The girl wagged a finger. “Do not scold me, Mikhal. For separate reasons, the same decision was made in Washington. There are no saints here.”
Sitting on the bed, the girl crossed her arms. She was pretty and still so young. Now that she’d been candid, Lammeck’s bitterness at being lied to subsided. He feared for Rina’s future; being a conspirator in an assassination plot rarely led to happiness or even a long life, at least not so far as Lammeck’s study of the subject could show him. He thought of the attempt on Lorenzo de Medici’s life in Florence in the late fifteenth century. Lorenzo was marked for death by the archbishop of Pisa and two leading Italian bankers, all competitors for power. The Florentine crowd, when they heard of the unsuccessful assault on Lorenzo, reacted swiftly to protect him, torturing, hanging, and slaughtering almost a hundred men, many of whom had nothing to do with the plot. Adolf Hitler destroyed the lives of tens of thousands in an ever-reaching circle of vengeance for any attempt on his life or his minions’. In 1793, after young Charlotte Corday murdered Jean-Paul Marat in his Paris bathtub, the spasm of retribution that erupted out of the French Revolution cost thousands their lives, many more than a living Marat might have sent to the guillotine and gallows. Again, Lammeck grew aware that his inclination to protect both Rina and Alek might prove hopeless. It pitted him against the great tide of historical events. He thought of the boy at his post on the roof of the empty capitol.

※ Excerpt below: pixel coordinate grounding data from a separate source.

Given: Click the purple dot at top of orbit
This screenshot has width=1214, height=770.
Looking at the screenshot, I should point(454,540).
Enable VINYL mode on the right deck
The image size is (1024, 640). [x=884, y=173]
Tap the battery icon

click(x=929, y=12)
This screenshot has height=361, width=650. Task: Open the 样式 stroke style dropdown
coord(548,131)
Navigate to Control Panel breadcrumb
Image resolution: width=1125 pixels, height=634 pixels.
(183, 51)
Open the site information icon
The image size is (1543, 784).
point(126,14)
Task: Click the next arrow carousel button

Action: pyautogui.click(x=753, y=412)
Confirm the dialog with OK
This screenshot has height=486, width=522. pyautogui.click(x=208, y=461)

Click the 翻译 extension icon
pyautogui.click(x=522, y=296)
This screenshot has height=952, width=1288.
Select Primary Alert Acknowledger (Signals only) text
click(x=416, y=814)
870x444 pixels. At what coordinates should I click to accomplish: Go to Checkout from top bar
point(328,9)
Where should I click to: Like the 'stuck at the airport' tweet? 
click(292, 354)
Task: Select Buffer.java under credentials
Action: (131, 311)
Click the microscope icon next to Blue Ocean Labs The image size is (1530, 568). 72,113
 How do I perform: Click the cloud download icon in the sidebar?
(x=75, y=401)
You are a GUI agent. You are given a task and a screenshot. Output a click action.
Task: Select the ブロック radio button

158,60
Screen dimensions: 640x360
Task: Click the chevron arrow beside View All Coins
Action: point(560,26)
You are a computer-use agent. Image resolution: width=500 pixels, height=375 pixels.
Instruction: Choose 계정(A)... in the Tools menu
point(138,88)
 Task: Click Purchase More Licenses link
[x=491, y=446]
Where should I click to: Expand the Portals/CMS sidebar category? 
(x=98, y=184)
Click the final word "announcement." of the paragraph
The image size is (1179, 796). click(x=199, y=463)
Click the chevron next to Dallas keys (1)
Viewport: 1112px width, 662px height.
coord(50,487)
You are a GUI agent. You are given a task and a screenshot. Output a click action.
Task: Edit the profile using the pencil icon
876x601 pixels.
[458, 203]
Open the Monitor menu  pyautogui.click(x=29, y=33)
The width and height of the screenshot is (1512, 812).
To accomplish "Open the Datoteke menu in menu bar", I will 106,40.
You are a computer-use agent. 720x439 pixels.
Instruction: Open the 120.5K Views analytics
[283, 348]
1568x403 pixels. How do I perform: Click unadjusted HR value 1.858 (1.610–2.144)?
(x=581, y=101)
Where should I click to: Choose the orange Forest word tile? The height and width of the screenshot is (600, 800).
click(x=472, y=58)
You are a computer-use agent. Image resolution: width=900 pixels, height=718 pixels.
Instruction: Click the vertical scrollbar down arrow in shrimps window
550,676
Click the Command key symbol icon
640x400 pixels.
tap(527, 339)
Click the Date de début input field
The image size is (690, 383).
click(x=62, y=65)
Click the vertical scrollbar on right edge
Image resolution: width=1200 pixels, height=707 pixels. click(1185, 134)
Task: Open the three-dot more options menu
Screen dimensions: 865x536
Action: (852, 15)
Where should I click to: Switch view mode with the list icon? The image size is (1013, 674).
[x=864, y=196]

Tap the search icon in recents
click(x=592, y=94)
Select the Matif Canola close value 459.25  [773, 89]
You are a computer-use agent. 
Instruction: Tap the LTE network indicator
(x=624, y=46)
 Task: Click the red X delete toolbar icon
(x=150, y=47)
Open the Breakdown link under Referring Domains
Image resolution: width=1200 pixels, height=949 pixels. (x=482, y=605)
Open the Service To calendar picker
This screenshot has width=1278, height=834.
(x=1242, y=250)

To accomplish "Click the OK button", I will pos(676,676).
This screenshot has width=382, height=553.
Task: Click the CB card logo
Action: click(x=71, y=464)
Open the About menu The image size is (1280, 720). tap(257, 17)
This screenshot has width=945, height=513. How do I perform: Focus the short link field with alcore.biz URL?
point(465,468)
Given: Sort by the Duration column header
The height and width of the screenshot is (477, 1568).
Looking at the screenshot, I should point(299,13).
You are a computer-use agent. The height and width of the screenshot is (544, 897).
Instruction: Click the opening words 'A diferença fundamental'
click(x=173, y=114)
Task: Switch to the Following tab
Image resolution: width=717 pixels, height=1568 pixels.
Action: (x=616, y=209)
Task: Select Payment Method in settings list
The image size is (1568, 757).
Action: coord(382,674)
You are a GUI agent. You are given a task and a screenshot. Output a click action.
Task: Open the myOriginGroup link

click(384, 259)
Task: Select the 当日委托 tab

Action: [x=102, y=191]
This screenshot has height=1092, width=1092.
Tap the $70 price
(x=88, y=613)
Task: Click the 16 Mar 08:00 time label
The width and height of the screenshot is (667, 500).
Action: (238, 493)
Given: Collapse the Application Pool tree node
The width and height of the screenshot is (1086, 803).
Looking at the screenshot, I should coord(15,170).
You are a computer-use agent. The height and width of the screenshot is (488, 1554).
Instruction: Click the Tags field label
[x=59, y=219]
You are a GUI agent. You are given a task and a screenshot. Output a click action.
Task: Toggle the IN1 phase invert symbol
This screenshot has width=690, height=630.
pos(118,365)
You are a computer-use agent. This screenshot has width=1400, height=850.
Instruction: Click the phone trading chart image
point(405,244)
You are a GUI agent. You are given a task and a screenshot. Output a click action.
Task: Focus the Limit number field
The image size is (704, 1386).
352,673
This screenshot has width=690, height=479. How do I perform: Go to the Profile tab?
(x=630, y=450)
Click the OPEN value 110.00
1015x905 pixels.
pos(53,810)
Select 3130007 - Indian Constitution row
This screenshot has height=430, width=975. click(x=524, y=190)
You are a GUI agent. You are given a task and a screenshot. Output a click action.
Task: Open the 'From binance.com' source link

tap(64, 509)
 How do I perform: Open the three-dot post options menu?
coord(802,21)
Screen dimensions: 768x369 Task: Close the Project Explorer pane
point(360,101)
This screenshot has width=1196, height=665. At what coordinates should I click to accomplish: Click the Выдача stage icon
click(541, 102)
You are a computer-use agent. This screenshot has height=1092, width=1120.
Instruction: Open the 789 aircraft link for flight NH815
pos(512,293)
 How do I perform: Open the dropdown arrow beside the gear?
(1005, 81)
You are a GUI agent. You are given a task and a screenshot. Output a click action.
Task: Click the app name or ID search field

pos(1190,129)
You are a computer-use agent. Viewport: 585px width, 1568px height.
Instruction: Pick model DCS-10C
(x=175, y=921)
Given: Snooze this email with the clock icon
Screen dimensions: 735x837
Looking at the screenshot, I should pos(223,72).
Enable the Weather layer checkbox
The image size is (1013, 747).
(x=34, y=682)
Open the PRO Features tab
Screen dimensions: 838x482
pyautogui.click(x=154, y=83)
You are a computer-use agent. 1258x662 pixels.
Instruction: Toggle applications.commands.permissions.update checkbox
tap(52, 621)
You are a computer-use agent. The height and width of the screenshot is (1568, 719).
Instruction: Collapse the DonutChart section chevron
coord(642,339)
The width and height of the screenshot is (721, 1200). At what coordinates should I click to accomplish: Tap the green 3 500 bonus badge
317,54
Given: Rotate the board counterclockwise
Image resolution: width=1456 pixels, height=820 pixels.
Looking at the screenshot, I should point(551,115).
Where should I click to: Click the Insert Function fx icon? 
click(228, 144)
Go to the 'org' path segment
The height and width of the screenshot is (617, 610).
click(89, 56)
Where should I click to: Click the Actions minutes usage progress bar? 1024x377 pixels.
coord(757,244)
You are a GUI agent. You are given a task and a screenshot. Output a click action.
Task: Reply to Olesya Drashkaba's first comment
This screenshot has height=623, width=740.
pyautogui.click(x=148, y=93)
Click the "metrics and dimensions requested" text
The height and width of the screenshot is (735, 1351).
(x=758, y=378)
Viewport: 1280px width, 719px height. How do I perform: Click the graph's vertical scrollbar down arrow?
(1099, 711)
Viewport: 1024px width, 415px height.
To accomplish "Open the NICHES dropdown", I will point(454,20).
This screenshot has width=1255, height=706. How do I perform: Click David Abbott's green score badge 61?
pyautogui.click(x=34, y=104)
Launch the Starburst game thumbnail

But Lammeck had grown tired of being a pawn. He’d come here for answers.
“Why did you send me to that meeting with Alek?”
“Just as I have said, Mikhal. To keep an eye on him. Besides, I’m aware that the Cuban underground can be brave but sloppy. I know you to be wise and seasoned. You are smart and, most important, you are loyal.” The girl paused. “As I have told you many times, I do love Alek. I intend to marry him when we return home. So I sent you
to do exactly what you did.”
Lammeck had no way of telling if this was the whole truth. She was KGB. He expected every word she uttered to be nothing more than the opening steps into a labyrinth of facts, lies, and veiled intent. On his own part, he chose not to tell her of Alek’s desire to leave the U.S.S.R. That was a personal matter between the two of them, and he’d leave it there. Besides, it made him feel less of an imbalance, keeping another secret from her.
She asked, “You said Alek shot at you. Tell me.”
Without relating any clues to the location, Lammeck described the incident. He’d guessed correctly where Alek was hiding, then waved his arm. The next second, Alek put a round into the center of a tree inches above his head.